INPUT RECORDS:
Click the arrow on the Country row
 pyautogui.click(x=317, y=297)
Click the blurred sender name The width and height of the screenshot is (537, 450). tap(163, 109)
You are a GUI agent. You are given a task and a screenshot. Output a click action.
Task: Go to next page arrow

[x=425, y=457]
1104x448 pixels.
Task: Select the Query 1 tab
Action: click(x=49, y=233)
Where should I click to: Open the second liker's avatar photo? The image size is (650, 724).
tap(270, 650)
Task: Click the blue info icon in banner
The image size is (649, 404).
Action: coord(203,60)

ABOUT THIS TASK:
Only the lines from the one containing "Where should I" through the final line of the records above should be printed, exactly as they stand.

RESPONSE TO THIS TASK:
Where should I click to: Open the second liker's avatar photo? The image size is (650, 724).
tap(270, 650)
Task: Click the blue info icon in banner
The image size is (649, 404).
Action: coord(203,60)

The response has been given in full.